Stuart Kingsley: Yes, in the signal, limiting your modulation and effective communication rates.

Charles Townes: I'm afraid that I have never put any numbers into that, but it would be fairly easy to calculate. The dispersion in the radio region would be given primarily by the ionized material. We know its behavior with wavelength. We know roughly its density. It will depend a lot on the particular direction. If we get from relatively clean directions, there will be relative little dispersion.

Stuart Kingsley: What do you call relatively little in terms of nanoseconds, or what have you, over a thousand light years?

Charles Townes: There are directions where the attenuation is almost zero. If the attenuation is zero, you know from the relation between real and imaginary parts that the phase change would also be essentially negligible. I think that there are directions in which it would be very small. In other directions it would differ.

Stuart Kingsley In the galactic plane?

Charles Townes: Right, in the galactic plane. If we try to communicate, let's say across the galactic center or something like that, then we would be in trouble.
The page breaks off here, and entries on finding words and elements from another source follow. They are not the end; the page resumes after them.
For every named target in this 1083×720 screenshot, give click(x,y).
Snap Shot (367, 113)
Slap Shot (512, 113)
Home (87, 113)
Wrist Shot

But there would be quite a few regions where there would be no great trouble like that. It's fun to put numbers into that, but I think the fact that the attenuation is so small means that the phase change would also be small.

Kent Cullers: May I make a comment to that? It seems to me that dispersion is not a fundamental limit. If you want to be clever in your communications link, you can subdivide into whatever small bands you like and put a synchronization signal in them so that the bits get all synched-up right and you can overcome these problems in principle. I don't think that it's really reasonable to say that dispersion sets fundamental limits to communications systems, even at microwave. The obvious thing is that at a gigahertz, you can't have 10¹⁴ Hz bandwidth.

Charles Townes: I think there's another aspect to this - the following: If we know the attenuation between us and the place we are communicating with, and we can measure that by measuring the amount of radiation coming in our direction, in that case because we also know the physical mechanism that's producing it namely free-free transitions, we can then calculate the dispersion, allow for it in our signal, and compensate for it. There are some complications involved, but I don't think it's very fundamental - I agree.

Stuart Kingsley: That presupposes a targeted beam.